Chicago, Illinois, Medical Malpractice Lawyers
A bad medical outcome is an unfortunate result of receiving medical care. Every patient that receives medical care does so with the intention to get better and heal. When that doesn’t happen patients can rightfully be very frustrated. While a bad medical outcome does not always mean that medical malpractice has occurred it may be worth it to ask the question: “Am I a victim of medical malpractice?” Here at Cirignani Heller & Harman our experienced medical malpractice lawyers can help you answer that question. If you are a victim of medical malpractice we can help you pursue justice and begin to get your life back to normal.
What is Medical Malpractice?
When a patient asks if their outcome can be considered medical malpractice it can set off a long complicated process. There are a few requirements that must be met for a bad outcome from a medical treatment or procedure for it to be considered malpractice. A mistake or error by a doctor or hospital is not enough on its own.
Basic Elements of a Medical Malpractice Claim
- An established Doctor-Patient relationship. – A patient needs to establish a physician-patient relationship with the doctor(s) being sued — this means that the doctor needs to accept responsibility for the patient and agree to treat the patient’s condition
- The treatment, procedure, or any element of it fell below the standard of care that should have been expected. – If a patient is merely unhappy with a treatment or results of it that does not mean the doctor is liable for medical malpractice. This is true even if a complication occurred. For medical malpractice to have occurred, the doctor must have been negligent. Negligence means that the doctor performed in a way that is below the standard that any other competent doctor would have performed in a similar situation. This is where medical malpractice cases get complicated. In order to show how a doctor’s care fell short of the standard of care a second doctor or qualified expert must be hired to explain what should have happened.
- The patient has some sort of quantifiable harm as a result of the care received. – If nothing went wrong as a result of the care, a patient can’t sue their doctor. This is true even if what the doctor did is clearly outside of what should have been expected. The harm must be something that is quantifiable because it has to be clear to a jury what is being asked for and why. A victim of medical malpractice will be expected to show one or more of the following:
- Additional medical costs and bills
- Loss of a job or the loss of earning capability
- Physical pain as a result of the injury
- Mental and emotional stress caused by the injury.

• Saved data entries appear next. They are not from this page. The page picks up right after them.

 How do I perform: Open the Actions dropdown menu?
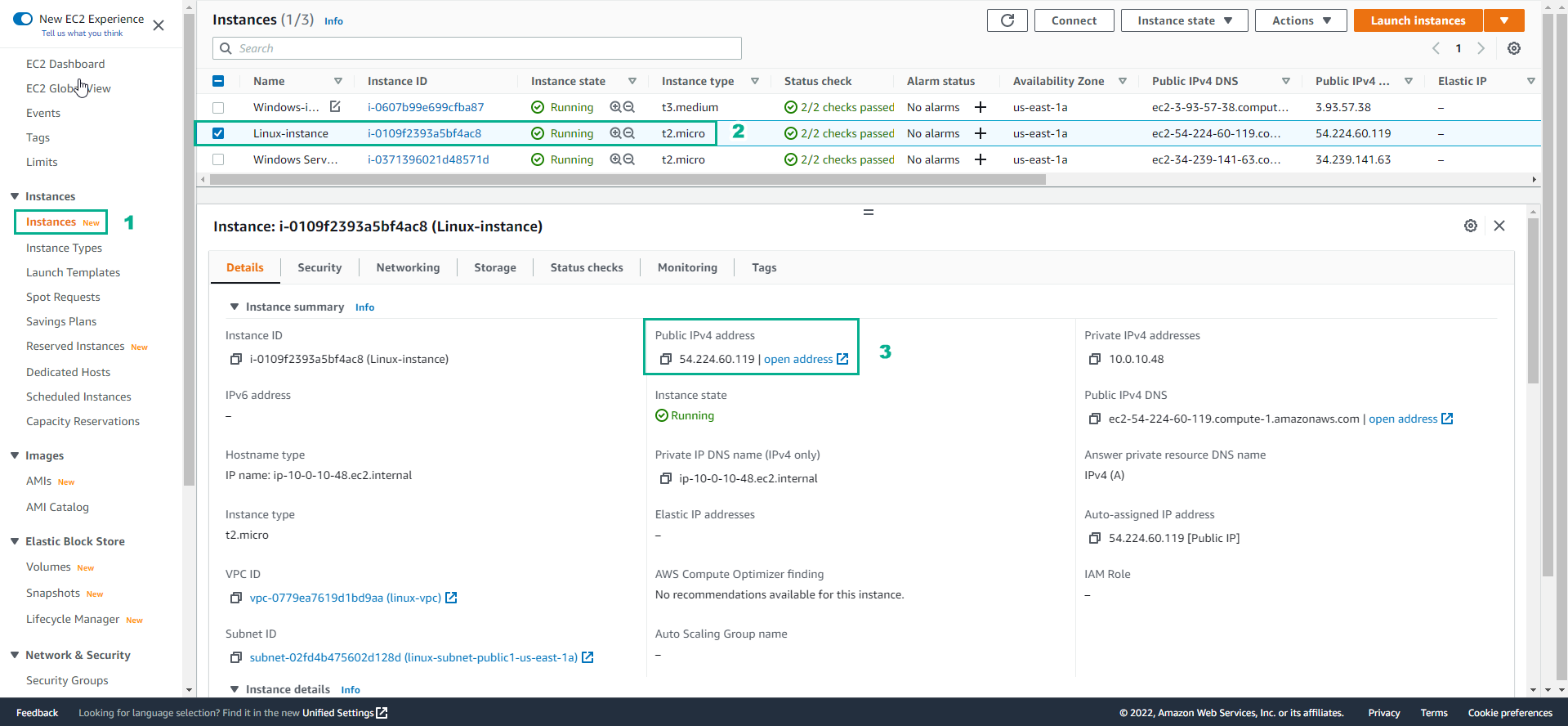tap(1300, 20)
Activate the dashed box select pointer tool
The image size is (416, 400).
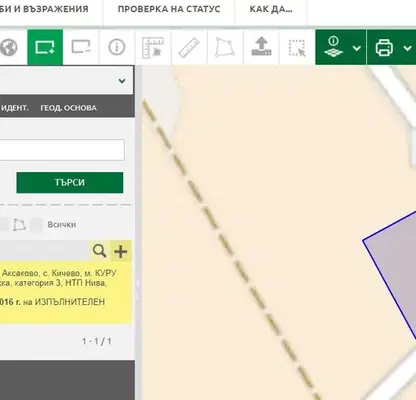pos(297,48)
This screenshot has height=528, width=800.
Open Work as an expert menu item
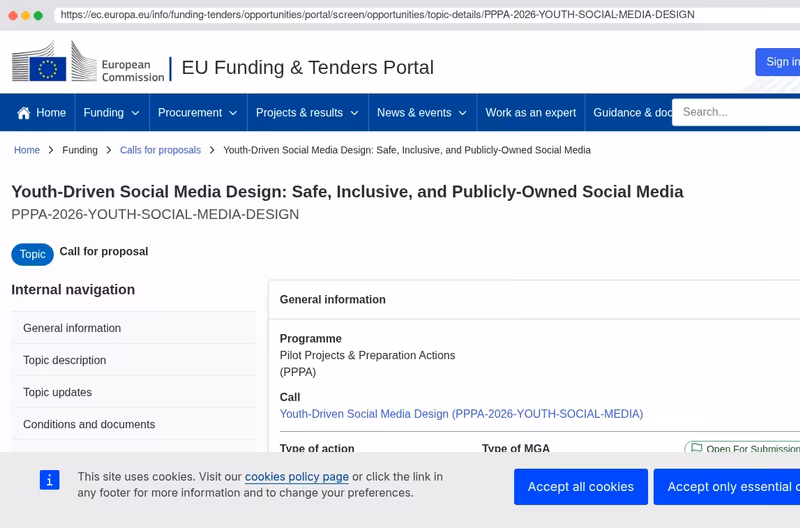pyautogui.click(x=531, y=113)
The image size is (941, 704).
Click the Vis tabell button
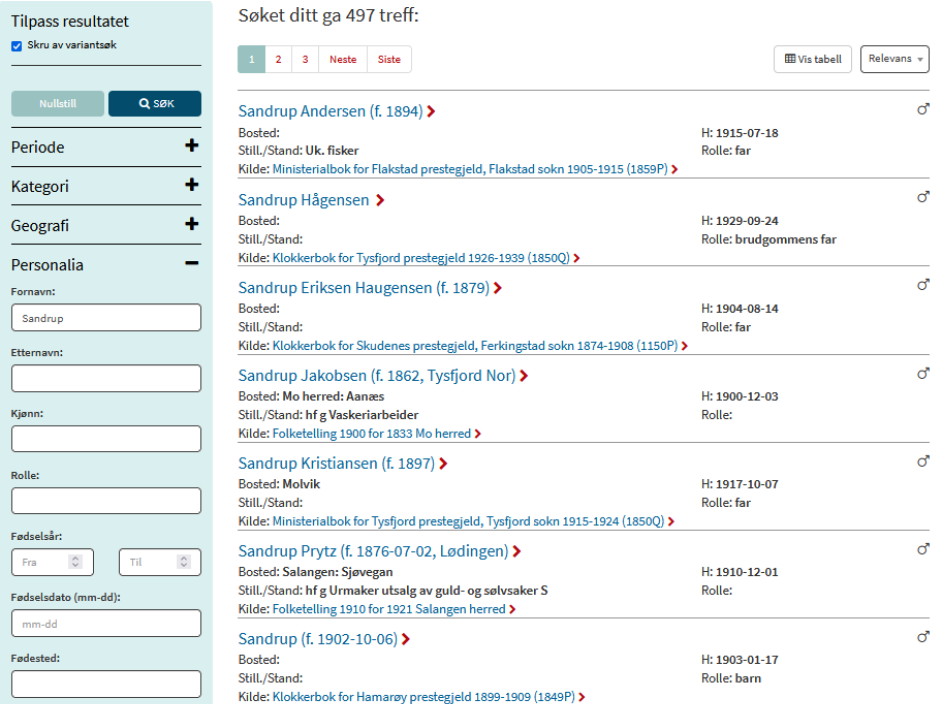point(812,59)
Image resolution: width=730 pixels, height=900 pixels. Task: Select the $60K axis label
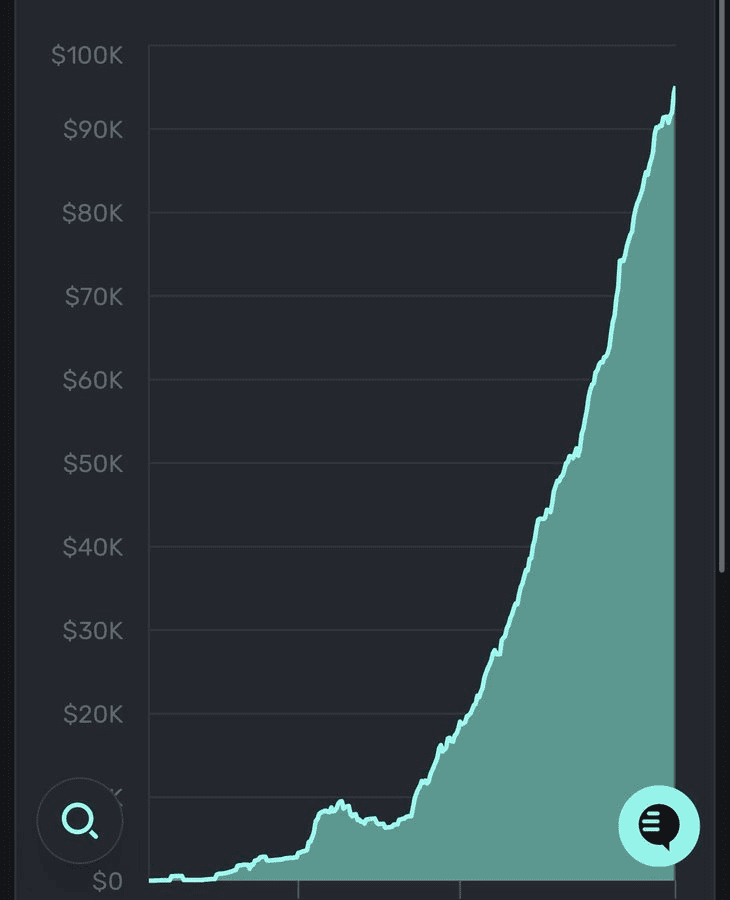coord(92,380)
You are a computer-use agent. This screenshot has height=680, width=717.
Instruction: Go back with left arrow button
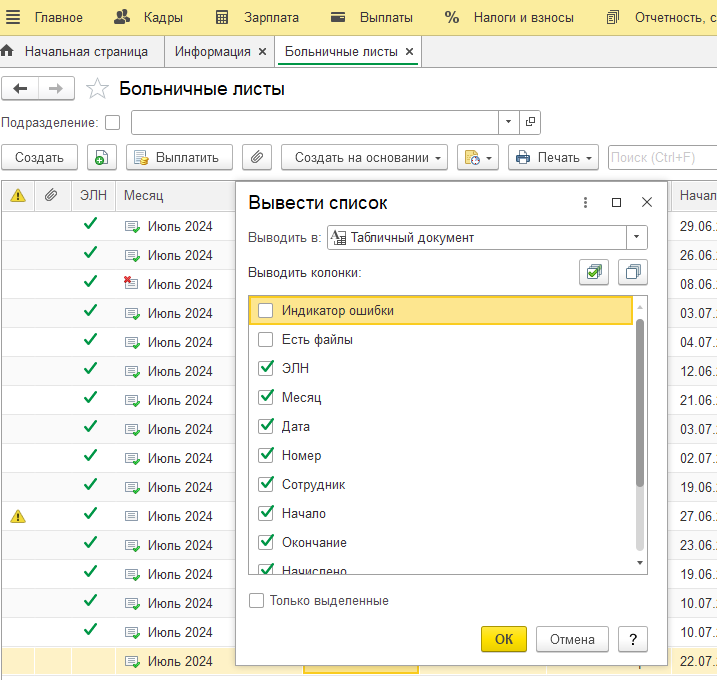pyautogui.click(x=20, y=88)
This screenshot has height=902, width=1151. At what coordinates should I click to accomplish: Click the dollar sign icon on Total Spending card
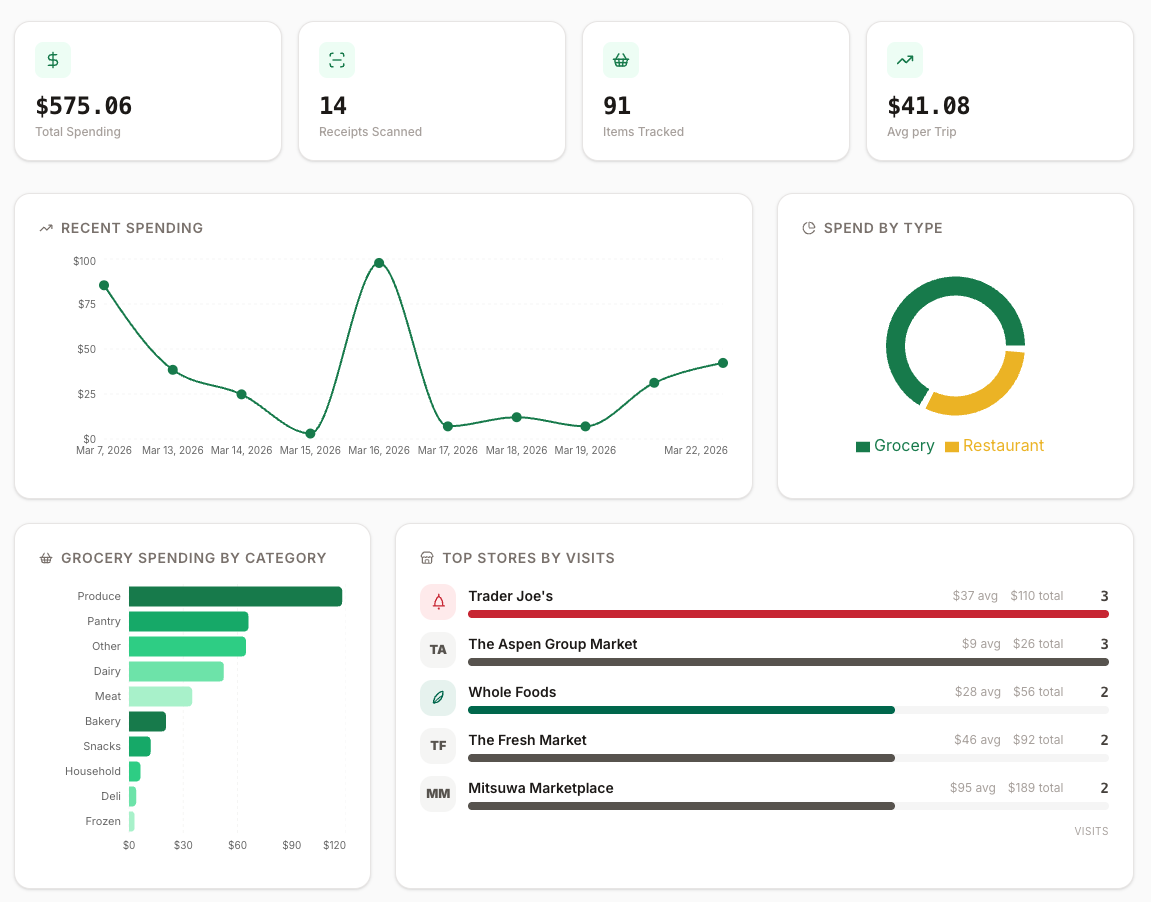coord(52,60)
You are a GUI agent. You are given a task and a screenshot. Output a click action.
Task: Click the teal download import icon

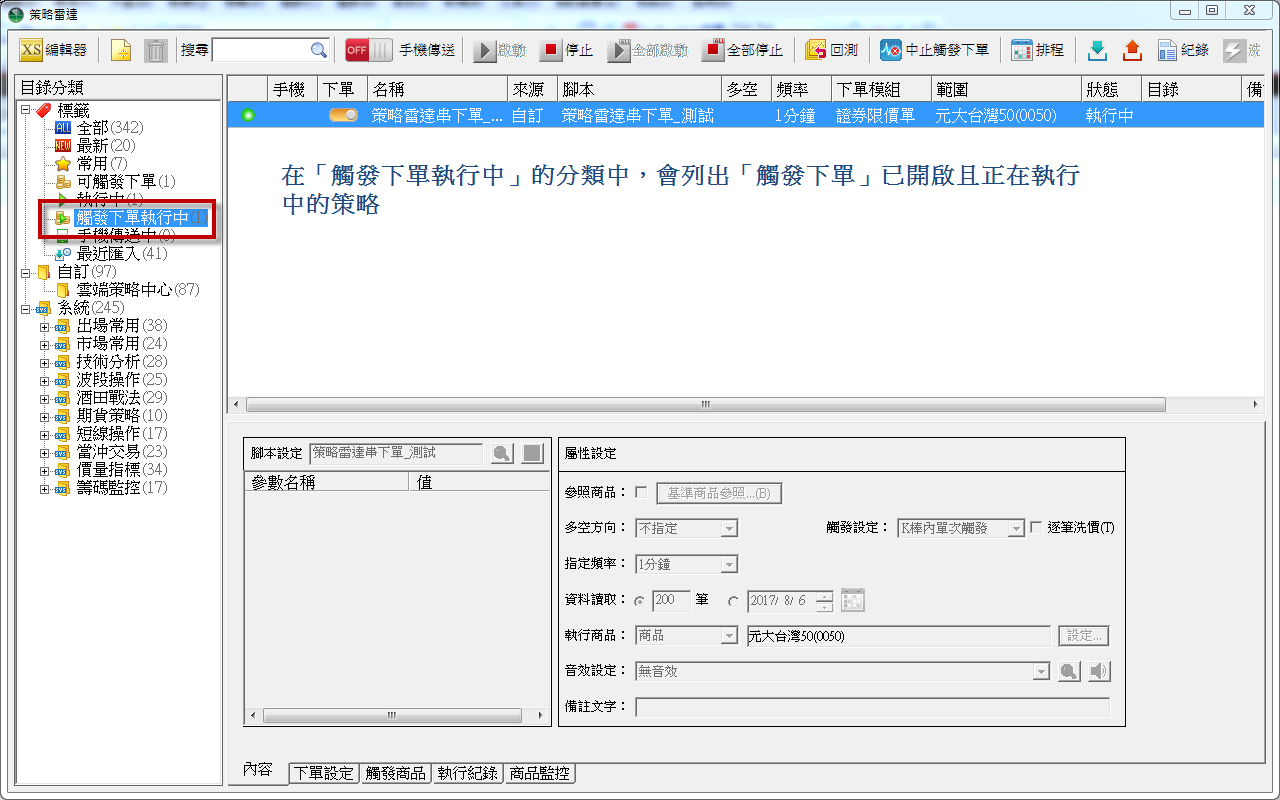click(1098, 50)
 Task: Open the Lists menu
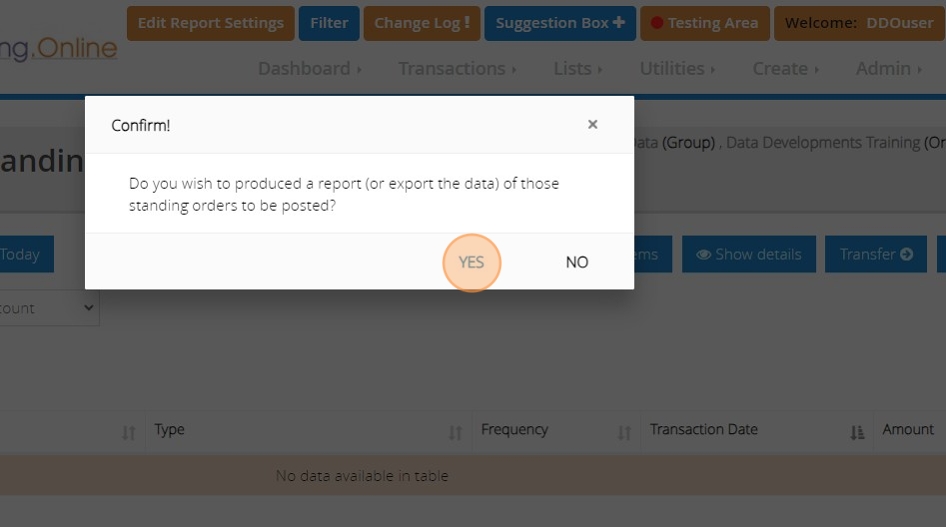pyautogui.click(x=578, y=68)
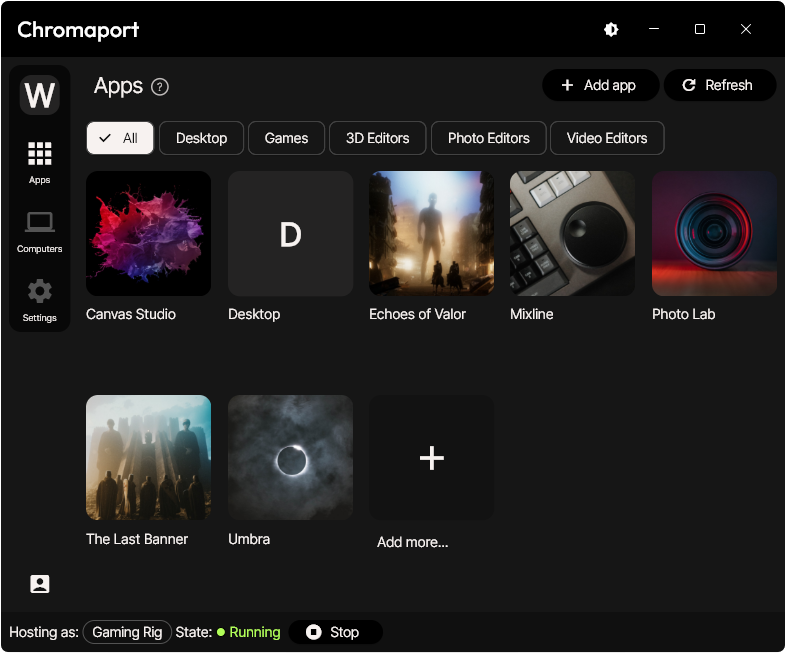Refresh the apps list
Viewport: 786px width, 653px height.
coord(719,85)
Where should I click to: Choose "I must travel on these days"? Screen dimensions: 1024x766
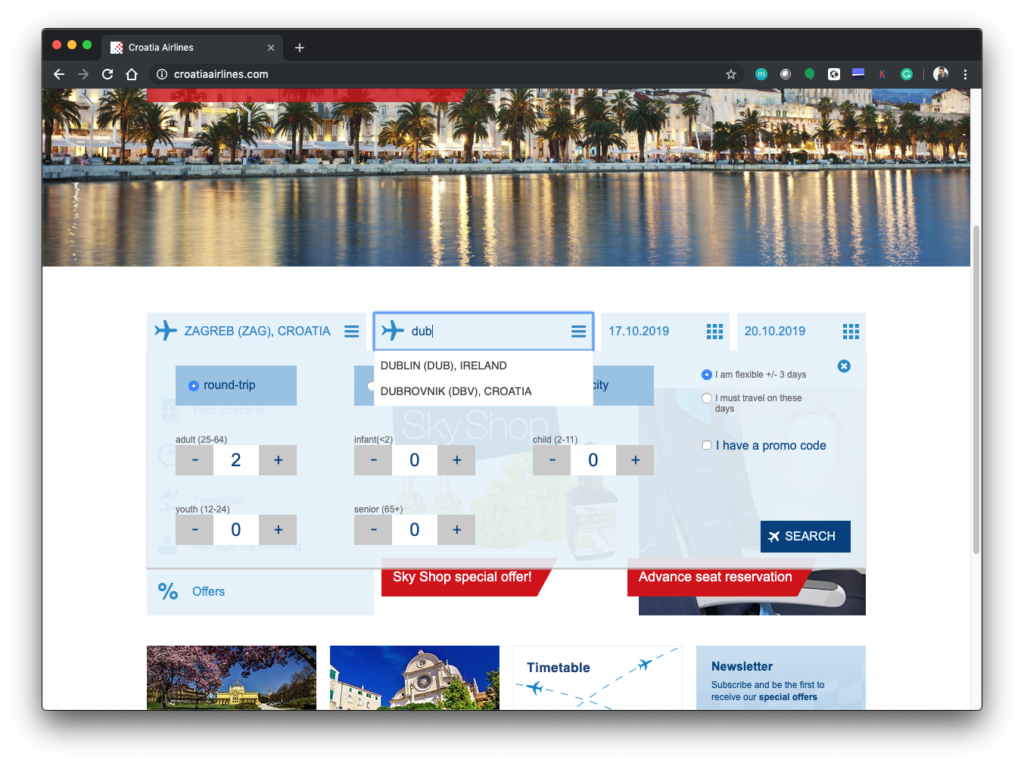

- A disability or disabilities
- The harm was caused by the failure to meet the standard of care. – This gets at the root of whether a bad outcome is in fact due to medical malpractice. Medical malpractice cases, for the most part, involve patients that are sick or have some sort of injury. To have a viable case the bad outcome has to be a result of what the doctor did, and not the result of the sickness or injury already sustained. It can be very hard to show this sometimes. This is another reason why medical expertise is required in every medical malpractice case. The expert’s job is to show that it is the error that led to the victim’s worsened condition and make the causal link.
Our Practice Areas:
Mistakes and complications can happen in medical treatment. But when doctors, nurses and other health care professionals fail to adhere to an established standard of care, serious injury, illness or death can be the result. We can represent you or your loved one and seek full and fair compensation for your losses.
Birth injuries we have handled include brain damage, cerebral palsy, fractured bones, Erb’s palsy, skin problems and breathing problems.
When hospitals make mistakes, serious injuries can result. Mistakes include prescription errors, medication errors, failure to diagnose and surgical mistakes.
Medical malpractice involving medication errors can include negligent dosing (overdose/under-dose), wrong drug, dangerous drug interactions, allergic reactions and side effects.
When a physician misdiagnoses an illness, the results can be devastating, especially when a serious illness was missed such as cancer, brain tumors, heart conditions and diabetes.
A stroke can be devastating and includes complications such as paralysis, impaired speech, loss of the use of extremities, cognitive impairment, depression and increased risk for successive strokes.
The negligence of a doctor, nurse or hospital can cause spinal cord injuries. Such negligence can include incorrectly positioning a patient during surgery, failure to monitor spinal cord function during spinal surgery or aortic aneurysm surgery, improper chiropractic spine manipulation, failure to immobilize spine following trauma and failure to recognize spine fracture or dislocation after trauma.
We have handled many brain injury cases due to medical negligence, including surgical errors, anesthesia mistakes, missed brain hemorrhage or inadequate stroke management.
There are many ways medical malpractice can lead to paralysis injuries, including a disease or injury that is ignored or misdiagnosed until it leads to brain or spinal cord damage; surgery on the brain or spine that is done negligently; or post-operative complications that are not recognized and treated promptly.
Anesthesia mistakes can include failure to seek informed consent for anesthesia, failure to make sure the patient is breathing (or otherwise getting enough oxygen) during anesthesia, wrong concentration of a drug and using the wrong amount of a drug is negligent.
Nursing home abuse can include neglect, failure to supervise residents or staff, bedsores, broken bones, malnutrition, dehydration, sexual abuse and physical assault by staff.
If you have lost a loved one due to medical malpractice, we can file a wrongful death action on your loved one’s behalf.